Wednesday, 13 January 2016
The Advanced Baseline Imager (ABI) on board the Geostationary Operational Environmental Satellites (GOES)-R Series will feature increased spatial, spectral and temporal coverage over the current N-Series Imagers. With this added capability comes an order of magnitude increase in the number of detectors capturing data. Trending the performance of these detectors, along with the radiometric parameters derived from on-orbit calibration maneuvers, is a critical capability to ensure product quality. A new tool being developed, the GOES-R ABI Trending and Data Analysis Toolkit (GRATDAT), will accomplish this trending through the use of its novel Adaptive Trending and Limit-Monitoring Algorithm (ATLMA). Residing within the GOES-R Ground Segment, GRATDAT will have access to all ABI radiometric parameters in near-real time, along with the entire mission life store of parameters. Since many parameters will exhibit a diurnal behavior they can be expressed as a Fourier expansion. The ATLMA is trained nightly on data from the previous 48-72 hours using an iterative, least-square fitting to compute the coefficients of the Fourier expansion. The expansion is then used to predict the values of each parameter for the next 24 hours. As new data are received by GRATDAT in near-real time the parameters are compared to their predicted values. Thresholds are set as a user-defined integer number of standard deviations, as computed by the least-square fitting. These thresholds are considered to be adaptive as they change throughout the day, and allow for tighter bounds about the expected values. If any data point falls beyond the threshold it is flagged as an outlier for further investigation. This process allows thousands of detectors and their parameters to be trended throughout operations with minimal user intervention.

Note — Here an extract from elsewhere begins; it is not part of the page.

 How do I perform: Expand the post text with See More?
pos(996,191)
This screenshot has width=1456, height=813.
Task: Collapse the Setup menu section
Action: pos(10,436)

A second component of GRATDAT is the ability to replicate a portion of the Level-0 (L0) to Level-1b (L1b) processing of ABI data performed within the Ground Segment in an offline environment. GRATDAT can decompress raw L0 data to the L1a stage representing detector counts, and optionally apply a calibration to reach the L1alpha stage of detector-level radiances. Analyzing data processed to these intermediate stages can provide critical insight into any anomalous behaviors seen in the data before they are irreversibly processed to full L1b products.
Results from testing the ATLMA on proxy data processed during GOES-R Ground Segment rehearsals will be presented, along with an illustration of an outlier that would not be flagged by static thresholds. In addition a brief example of L0 data conversion will be presented to highlight the utility of intermediate products.